Duplicate the lines from the one with "At what (x,y)" to the one with "coordinates (83, 80).", both included, and nothing else.
━━━━━ Information given
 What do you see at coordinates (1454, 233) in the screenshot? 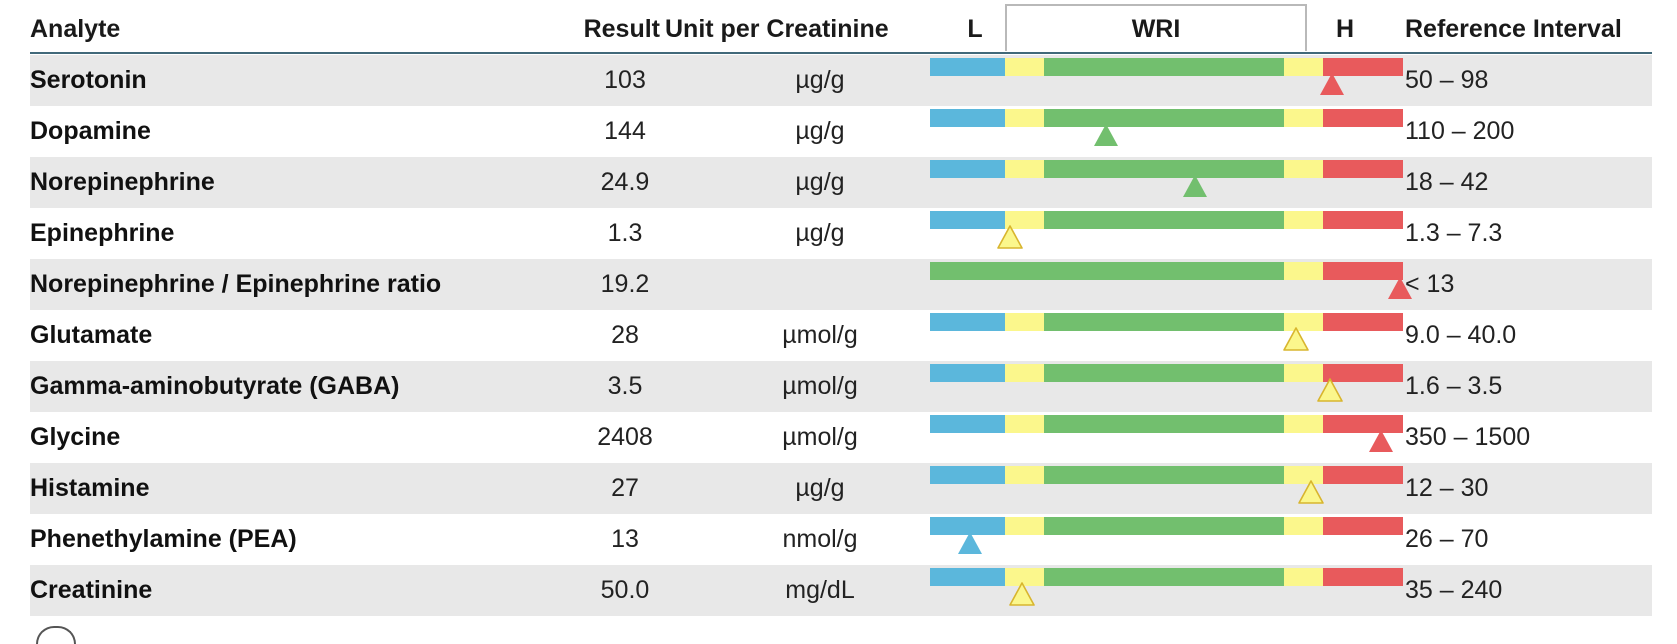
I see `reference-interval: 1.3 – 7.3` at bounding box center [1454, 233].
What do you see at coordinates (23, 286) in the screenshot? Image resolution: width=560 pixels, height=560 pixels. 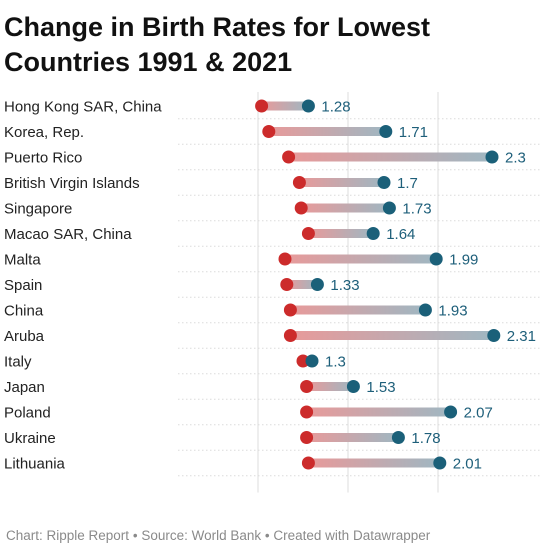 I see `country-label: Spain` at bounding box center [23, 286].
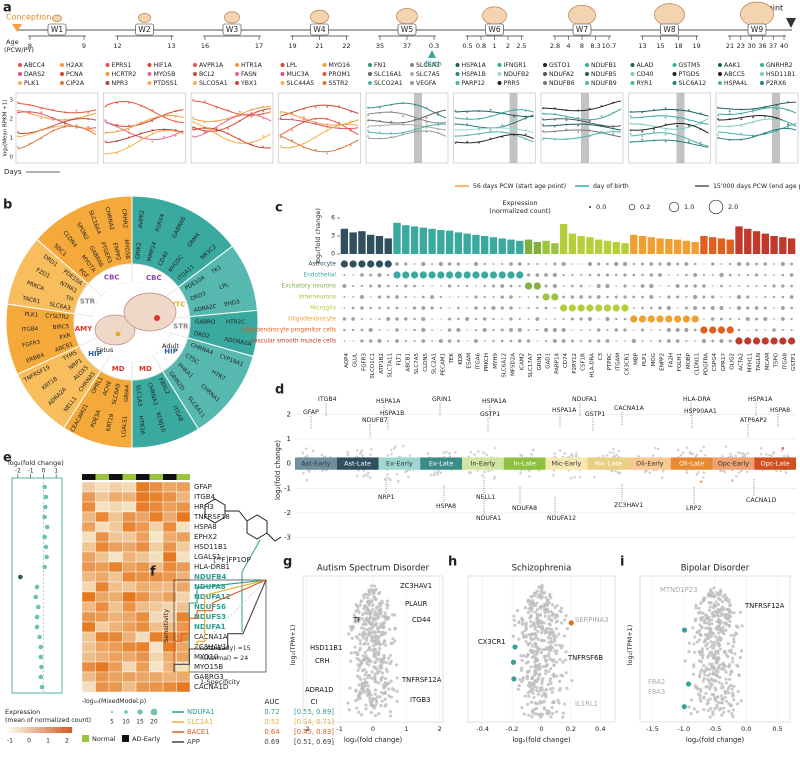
━━━━━━━━━━
━━━━━ Information given
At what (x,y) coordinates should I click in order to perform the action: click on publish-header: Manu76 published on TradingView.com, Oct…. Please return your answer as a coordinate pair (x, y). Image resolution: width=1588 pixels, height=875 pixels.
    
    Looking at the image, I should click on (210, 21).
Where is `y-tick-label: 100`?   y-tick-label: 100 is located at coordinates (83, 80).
━━━━━━━━━━
━━━━━ Information given
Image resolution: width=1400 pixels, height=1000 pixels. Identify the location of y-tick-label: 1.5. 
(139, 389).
━━━━━━━━━━
■ **Completed exercise**
At what (x,y) coordinates should I click in order to perform the action: click on publish-header: Manu76 published on TradingView.com, Oct…. Please return your answer as a coordinate pair (x, y). Image resolution: width=1588 pixels, height=875 pixels.
    
    Looking at the image, I should click on (210, 21).
Where is `y-tick-label: 100`?   y-tick-label: 100 is located at coordinates (83, 80).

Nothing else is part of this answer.